Kolaborasi Masyarakat dan Pertamina
Dengan dukungan Pertamina, masyarakat setempat membentuk kelompok Usaha Kompos Sejahtera Bersama (Ukasema). Tujuan kelompok ini adalah membangun ekosistem hijau dan menjadikan desa sebagai contoh dalam pengelolaan limbah. Semua lapisan masyarakat, termasuk anak-anak, orang tua, dan perempuan, terlibat dalam proses produksi pupuk organik.
“Sejak 2023, Pertamina mendukung kami dalam memproduksi pupuk organik atau kompos,” kata Yulbahri, Ketua Kelompok Ukasema. Proses produksi dilakukan dengan bantuan ahli dari PKBI Sumbar, yang juga merupakan dosen pertanian di Universitas Eka Sakti.
Manfaat Pupuk Organik BOKASHI
Pupuk organik yang dihasilkan disebut BOKASHI, yang terdiri dari campuran limbah sapi, jerami padi, sekam, dedak, dan sekam bakar. Proses fermentasi membutuhkan waktu rata-rata satu bulan, dengan pengadukan dua kali sehari dan pemantauan suhu. Hasil analisis menunjukkan bahwa kandungan NPK pupuk ini melebihi standar, sehingga sangat baik untuk tanaman.
Produksi pupuk organik ini mencapai 2,5 ton per bulan dengan harga Rp30.000 per karung berat 10 kg. Harga yang terjangkau dan manfaatnya membuat petani mulai beralih menggunakan pupuk organik. Bahkan, banyak petani membeli dalam jumlah besar dan mengangkutnya ke lahan pertanian mereka.
Proses Produksi Pupuk Organik
Henny Puspita Sari, Koordinator PKBI Sumbar, menjelaskan bahwa pengelolaan lahan tadah hujan perlu dikelola secara optimal agar tetap subur. Pupuk organik menjadi solusi utama karena dapat memperbaiki kualitas tanah. Hasil uji Balai Penelitian Tanaman Buah (Balitbu) Tropika di Solok menunjukkan bahwa kandungan NPK pupuk ini sangat baik.

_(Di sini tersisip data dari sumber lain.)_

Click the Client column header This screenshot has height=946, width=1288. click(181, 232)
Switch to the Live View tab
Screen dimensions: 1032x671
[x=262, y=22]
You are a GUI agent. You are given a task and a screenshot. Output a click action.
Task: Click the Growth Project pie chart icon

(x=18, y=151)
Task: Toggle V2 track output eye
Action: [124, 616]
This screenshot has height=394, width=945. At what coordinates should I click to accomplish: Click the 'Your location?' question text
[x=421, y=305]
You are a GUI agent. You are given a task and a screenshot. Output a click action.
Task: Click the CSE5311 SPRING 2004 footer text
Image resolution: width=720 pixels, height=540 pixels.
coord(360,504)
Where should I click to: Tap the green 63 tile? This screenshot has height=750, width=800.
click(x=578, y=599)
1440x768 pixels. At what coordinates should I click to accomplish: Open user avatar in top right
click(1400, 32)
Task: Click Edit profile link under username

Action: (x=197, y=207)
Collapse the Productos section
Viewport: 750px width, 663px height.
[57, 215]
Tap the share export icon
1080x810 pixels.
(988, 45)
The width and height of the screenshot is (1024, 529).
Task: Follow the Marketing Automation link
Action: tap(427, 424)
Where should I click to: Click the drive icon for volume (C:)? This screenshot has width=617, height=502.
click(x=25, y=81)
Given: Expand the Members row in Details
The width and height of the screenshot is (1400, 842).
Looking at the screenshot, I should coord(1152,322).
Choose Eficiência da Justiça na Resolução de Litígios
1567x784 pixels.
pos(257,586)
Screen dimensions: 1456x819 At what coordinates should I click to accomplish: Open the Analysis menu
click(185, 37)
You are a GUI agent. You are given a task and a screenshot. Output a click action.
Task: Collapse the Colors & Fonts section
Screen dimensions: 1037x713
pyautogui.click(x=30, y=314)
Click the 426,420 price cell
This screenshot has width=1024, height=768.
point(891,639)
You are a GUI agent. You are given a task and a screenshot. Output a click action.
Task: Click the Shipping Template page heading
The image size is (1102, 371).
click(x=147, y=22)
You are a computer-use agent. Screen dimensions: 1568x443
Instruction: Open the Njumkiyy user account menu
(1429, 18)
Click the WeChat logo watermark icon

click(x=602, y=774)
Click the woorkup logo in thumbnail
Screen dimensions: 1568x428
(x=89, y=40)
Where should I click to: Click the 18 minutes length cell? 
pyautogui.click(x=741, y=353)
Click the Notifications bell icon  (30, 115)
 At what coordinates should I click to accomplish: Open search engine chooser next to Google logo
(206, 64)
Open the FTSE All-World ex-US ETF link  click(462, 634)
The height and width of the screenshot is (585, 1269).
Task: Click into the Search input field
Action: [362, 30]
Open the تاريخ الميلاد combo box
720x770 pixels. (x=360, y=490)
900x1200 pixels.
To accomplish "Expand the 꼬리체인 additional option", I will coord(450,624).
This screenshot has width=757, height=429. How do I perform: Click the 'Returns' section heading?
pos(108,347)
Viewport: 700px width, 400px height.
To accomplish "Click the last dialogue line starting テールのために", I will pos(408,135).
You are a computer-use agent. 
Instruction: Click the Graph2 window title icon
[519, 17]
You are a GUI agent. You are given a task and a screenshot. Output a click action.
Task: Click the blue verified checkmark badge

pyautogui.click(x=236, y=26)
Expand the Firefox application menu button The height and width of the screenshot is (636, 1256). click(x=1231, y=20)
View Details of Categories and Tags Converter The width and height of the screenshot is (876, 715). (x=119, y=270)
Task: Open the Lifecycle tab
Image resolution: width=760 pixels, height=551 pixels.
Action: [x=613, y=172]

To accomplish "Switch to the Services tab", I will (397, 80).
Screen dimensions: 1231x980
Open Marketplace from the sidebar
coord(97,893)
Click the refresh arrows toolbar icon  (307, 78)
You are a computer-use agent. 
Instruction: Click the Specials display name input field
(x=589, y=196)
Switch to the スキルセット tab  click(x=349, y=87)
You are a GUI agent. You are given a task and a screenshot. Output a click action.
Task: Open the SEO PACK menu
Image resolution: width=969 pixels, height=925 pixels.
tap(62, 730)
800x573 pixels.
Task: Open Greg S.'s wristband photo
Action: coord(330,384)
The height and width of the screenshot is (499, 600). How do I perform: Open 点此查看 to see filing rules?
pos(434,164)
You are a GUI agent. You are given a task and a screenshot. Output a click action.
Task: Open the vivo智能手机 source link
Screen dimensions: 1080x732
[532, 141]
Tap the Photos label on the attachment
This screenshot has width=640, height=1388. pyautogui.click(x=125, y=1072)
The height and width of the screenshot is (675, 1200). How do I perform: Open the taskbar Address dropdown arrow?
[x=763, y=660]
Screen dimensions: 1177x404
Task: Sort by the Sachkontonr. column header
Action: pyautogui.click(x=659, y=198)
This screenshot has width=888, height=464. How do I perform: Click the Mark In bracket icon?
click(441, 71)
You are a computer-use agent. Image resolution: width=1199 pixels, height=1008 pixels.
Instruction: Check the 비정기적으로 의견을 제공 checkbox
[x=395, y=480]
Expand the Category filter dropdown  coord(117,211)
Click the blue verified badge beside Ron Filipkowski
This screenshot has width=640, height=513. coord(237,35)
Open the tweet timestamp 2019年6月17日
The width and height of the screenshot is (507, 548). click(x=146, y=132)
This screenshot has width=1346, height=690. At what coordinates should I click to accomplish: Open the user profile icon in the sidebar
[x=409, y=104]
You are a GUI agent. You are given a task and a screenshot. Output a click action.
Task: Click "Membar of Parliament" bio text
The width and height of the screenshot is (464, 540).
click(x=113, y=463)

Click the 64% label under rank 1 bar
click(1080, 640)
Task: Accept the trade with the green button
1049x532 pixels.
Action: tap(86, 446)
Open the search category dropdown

Selain itu, pupuk organik juga mengandung unsur hara makro lainnya, seperti nitrogen, fosfor, dan kalium. Dengan penggunaan pupuk ini, tanaman lebih sehat dan aman untuk dikonsumsi. Meski begitu, masih ada tantangan dalam mengubah pola pikir petani yang terbiasa dengan pupuk kimia.
Dukungan Pertamina untuk Ekosistem Hijau
Program Si Cadiak tidak hanya berdampak pada lingkungan, tetapi juga membantu masyarakat dalam meningkatkan kesejahteraan. Pertamina menilai program ini mendukung tujuan pembangunan berkelanjutan (SDGs), termasuk penanggulangan kemiskinan, kesetaraan gender, energi bersih, dan perubahan iklim.
Community Development Officer (CDO) AFT Minangkabau, Wahyu Hamdika, menjelaskan bahwa pendampingan program ini bertujuan untuk memaksimalkan potensi limbah pertanian dan peternakan. Selain pupuk organik, Pertamina juga telah membangun sumber biogas di desa ini, sehingga tidak lagi bergantung pada gas berbayar.
Masa Depan Ekosistem Hijau
Pertamina berkomitmen untuk terus mendukung pengembangan ekosistem hijau di Desa Padang Toboh Ulakan. Pada tahun 2025, perusahaan ingin menjadikan Ukasema sebagai learning center untuk belajar tentang pengelolaan limbah. Dengan kolaborasi perguruan tinggi seperti Universitas Andalas dan Universitas Eka Sakti, program ini akan terus berkembang dan memberikan manfaat bagi masyarakat dan lingkungan.